The full listing is to be returned exactly as given, but without pictures.
■ ■ ■ ■ ■ ■ ■
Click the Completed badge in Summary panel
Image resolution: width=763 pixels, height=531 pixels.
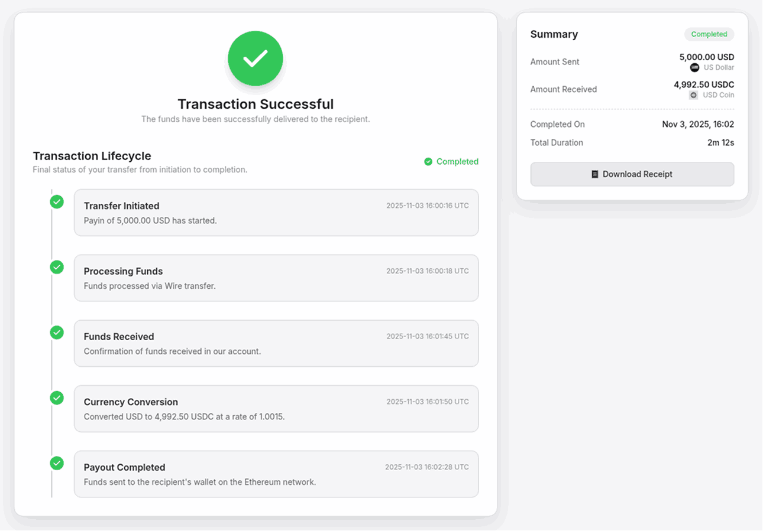coord(709,34)
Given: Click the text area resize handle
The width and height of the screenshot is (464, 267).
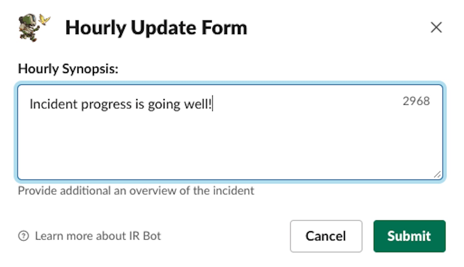Looking at the screenshot, I should (437, 174).
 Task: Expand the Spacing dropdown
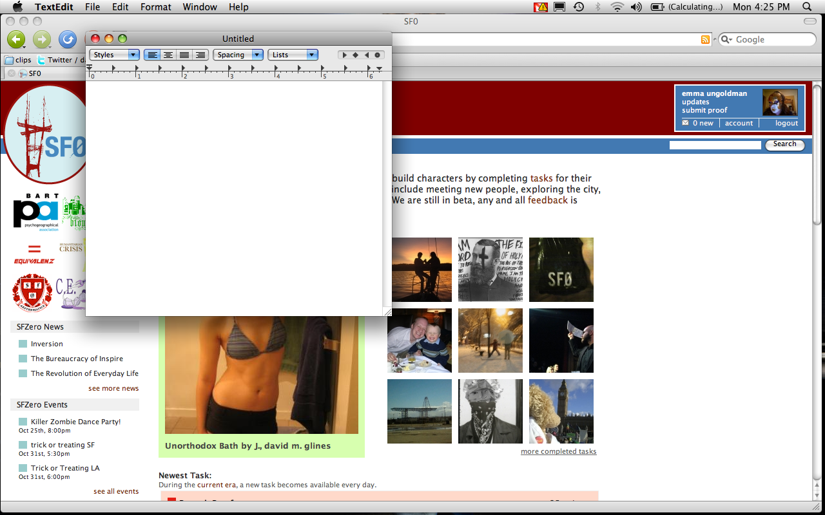point(238,55)
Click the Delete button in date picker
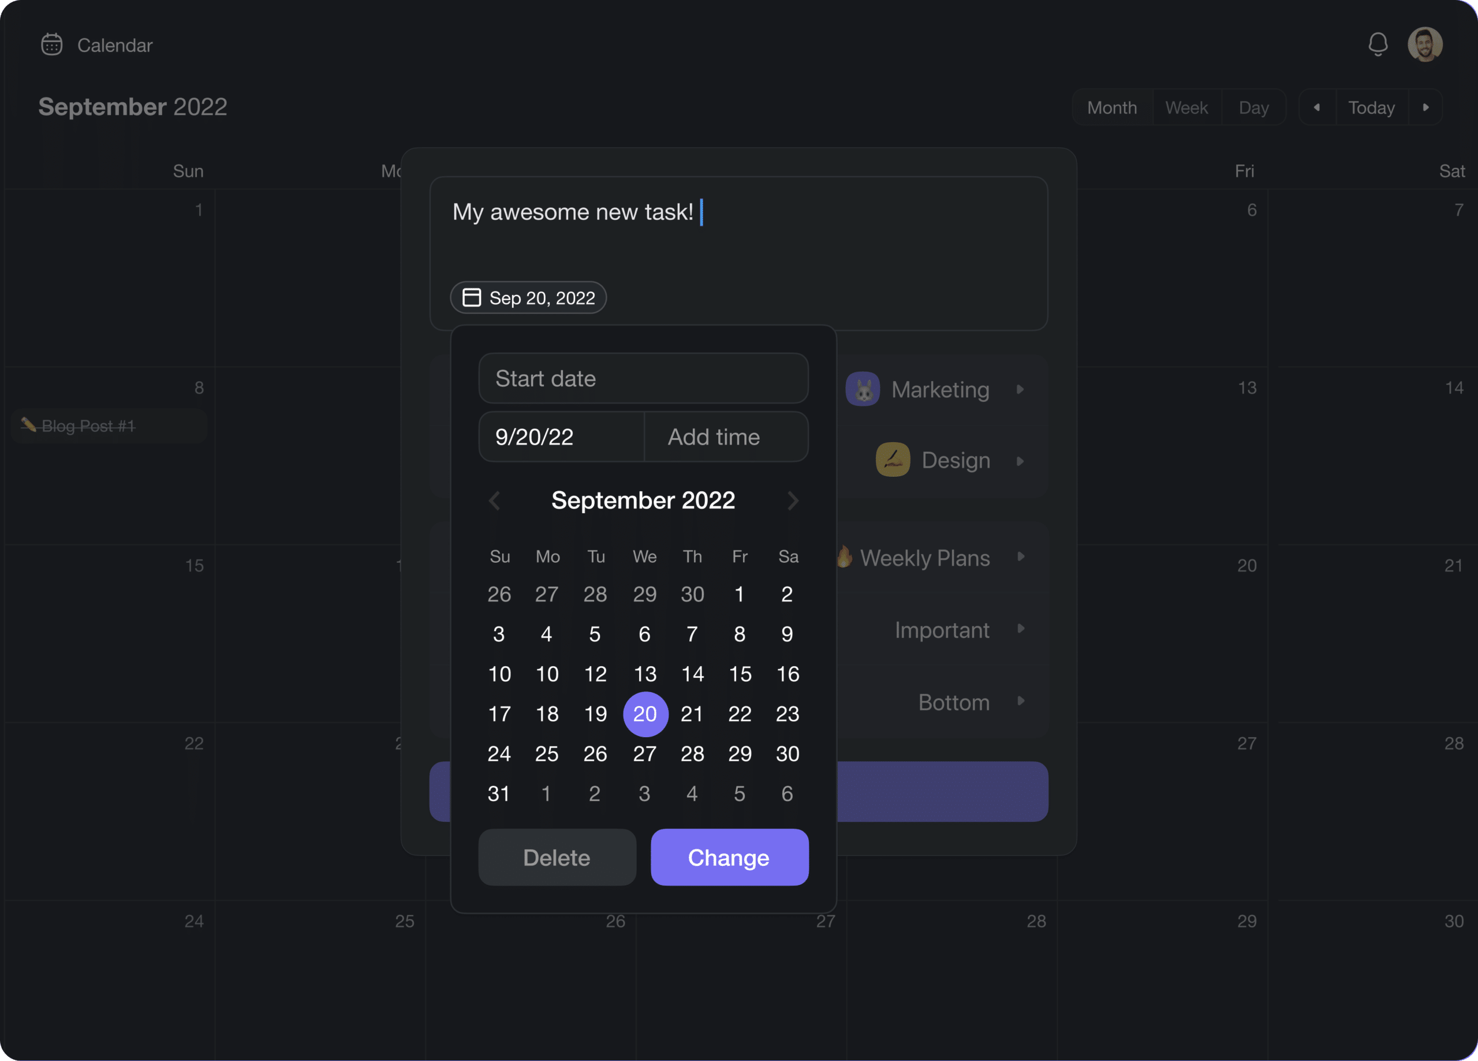This screenshot has height=1061, width=1478. coord(557,856)
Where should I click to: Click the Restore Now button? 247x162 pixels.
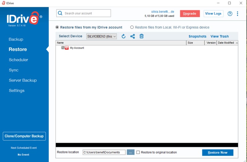pos(218,152)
■ ■ ■ ■ ■ ■ ■
Solution to the exercise:
Click the Completed badge in Summary panel
Image resolution: width=763 pixels, height=531 pixels.
coord(709,34)
Given: Click the text area resize handle
The width and height of the screenshot is (464, 267).
Looking at the screenshot, I should (437, 174).
 Task: Expand the Spacing dropdown
point(238,55)
Click the Delete button in date picker
This screenshot has height=1061, width=1478. coord(557,856)
Where should I click to: Click the Restore Now button? 247x162 pixels.
pos(218,152)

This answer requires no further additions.